- _Work to be completed_: What lines of the data below hold "tile"? Show them.

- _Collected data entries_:
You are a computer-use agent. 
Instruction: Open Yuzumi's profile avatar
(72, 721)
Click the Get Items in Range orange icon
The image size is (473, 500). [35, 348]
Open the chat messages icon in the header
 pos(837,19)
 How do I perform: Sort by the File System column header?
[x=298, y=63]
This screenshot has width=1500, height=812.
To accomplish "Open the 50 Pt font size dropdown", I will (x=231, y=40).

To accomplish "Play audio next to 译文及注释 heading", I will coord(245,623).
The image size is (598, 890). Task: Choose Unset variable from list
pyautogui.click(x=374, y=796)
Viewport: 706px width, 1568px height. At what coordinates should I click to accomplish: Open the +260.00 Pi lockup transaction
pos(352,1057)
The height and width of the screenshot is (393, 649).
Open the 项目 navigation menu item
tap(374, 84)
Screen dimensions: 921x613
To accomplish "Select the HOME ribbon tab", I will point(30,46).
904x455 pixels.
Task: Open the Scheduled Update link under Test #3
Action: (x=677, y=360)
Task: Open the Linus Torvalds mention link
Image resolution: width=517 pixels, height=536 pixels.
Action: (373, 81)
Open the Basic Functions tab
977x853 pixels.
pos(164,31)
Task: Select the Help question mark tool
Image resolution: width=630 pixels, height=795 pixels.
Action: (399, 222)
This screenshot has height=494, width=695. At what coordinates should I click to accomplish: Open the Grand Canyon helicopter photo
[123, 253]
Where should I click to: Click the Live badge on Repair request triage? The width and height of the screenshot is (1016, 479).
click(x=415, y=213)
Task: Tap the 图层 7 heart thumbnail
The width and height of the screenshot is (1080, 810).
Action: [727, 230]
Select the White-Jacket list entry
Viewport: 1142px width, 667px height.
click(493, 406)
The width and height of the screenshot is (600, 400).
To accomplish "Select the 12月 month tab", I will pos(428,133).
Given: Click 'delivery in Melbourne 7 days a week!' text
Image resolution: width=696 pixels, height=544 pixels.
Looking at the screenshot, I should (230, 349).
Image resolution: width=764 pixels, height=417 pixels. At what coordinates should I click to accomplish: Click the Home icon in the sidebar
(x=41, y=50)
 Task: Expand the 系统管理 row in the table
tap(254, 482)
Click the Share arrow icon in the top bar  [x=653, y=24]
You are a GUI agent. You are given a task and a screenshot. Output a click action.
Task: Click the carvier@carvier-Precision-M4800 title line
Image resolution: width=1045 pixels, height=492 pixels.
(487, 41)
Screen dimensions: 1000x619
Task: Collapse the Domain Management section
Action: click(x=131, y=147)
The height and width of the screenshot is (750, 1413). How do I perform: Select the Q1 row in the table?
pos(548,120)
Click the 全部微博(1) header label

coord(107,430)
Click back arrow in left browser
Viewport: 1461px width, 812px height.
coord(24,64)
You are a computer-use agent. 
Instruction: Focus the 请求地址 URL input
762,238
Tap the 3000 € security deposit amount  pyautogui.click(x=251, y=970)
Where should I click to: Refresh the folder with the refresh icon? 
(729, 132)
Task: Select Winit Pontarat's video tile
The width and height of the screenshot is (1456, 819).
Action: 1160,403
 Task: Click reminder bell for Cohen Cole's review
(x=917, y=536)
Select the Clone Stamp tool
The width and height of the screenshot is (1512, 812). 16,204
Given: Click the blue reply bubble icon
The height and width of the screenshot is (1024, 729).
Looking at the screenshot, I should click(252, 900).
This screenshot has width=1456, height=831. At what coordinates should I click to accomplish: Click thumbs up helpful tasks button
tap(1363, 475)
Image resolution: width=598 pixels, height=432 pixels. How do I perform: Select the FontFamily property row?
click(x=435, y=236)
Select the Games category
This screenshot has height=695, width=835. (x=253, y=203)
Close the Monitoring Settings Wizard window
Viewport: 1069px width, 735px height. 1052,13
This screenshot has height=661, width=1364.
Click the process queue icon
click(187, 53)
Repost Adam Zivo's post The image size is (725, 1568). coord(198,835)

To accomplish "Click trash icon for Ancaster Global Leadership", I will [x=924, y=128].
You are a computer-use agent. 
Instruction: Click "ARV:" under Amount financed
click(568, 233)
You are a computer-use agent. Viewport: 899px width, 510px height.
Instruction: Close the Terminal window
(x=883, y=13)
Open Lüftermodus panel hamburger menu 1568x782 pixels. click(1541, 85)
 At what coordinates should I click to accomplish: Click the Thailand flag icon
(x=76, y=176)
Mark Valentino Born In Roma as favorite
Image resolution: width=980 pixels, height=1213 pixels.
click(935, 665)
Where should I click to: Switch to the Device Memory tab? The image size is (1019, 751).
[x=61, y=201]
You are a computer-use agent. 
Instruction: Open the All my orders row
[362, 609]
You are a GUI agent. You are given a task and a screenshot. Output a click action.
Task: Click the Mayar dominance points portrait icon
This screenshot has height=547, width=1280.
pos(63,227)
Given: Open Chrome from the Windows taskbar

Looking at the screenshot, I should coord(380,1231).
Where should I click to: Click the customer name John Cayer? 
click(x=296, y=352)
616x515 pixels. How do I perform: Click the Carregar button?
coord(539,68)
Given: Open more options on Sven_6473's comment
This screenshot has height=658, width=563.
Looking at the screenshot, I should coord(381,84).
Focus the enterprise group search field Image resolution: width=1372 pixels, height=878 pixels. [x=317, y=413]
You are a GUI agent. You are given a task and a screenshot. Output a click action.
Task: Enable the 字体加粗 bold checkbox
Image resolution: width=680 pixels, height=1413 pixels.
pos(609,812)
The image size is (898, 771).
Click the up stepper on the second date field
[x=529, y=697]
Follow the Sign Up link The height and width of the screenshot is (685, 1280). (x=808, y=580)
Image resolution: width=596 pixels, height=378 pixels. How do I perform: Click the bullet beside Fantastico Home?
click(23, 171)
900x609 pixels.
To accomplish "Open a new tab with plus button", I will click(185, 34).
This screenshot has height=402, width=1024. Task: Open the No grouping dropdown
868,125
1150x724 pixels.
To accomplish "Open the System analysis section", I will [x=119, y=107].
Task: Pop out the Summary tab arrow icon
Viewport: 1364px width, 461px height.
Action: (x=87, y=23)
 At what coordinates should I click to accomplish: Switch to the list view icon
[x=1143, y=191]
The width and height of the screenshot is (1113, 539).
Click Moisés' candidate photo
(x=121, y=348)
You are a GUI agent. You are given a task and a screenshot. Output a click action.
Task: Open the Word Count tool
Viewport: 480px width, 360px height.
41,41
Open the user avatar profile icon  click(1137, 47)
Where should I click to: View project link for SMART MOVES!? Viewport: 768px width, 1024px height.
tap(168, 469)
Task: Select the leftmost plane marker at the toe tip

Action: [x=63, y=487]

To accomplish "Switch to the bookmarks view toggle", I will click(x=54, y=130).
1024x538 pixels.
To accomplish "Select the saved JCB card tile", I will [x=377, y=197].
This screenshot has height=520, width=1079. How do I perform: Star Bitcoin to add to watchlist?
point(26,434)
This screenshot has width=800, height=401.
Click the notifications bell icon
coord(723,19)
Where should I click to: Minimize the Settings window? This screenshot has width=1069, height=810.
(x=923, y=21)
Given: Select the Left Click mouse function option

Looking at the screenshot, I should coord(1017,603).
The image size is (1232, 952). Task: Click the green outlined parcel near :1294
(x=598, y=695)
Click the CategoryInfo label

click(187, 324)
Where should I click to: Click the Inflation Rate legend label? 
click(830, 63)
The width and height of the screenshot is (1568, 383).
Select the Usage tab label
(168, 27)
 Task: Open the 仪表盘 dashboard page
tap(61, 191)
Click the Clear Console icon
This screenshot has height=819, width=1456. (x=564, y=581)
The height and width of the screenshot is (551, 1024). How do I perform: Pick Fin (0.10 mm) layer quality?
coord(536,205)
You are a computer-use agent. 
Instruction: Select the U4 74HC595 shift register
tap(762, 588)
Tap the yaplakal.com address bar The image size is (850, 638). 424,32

- _Response area_:
Task: Select Winit Pontarat's video tile
To accomplish "Select the saved JCB card tile", I will [x=377, y=197].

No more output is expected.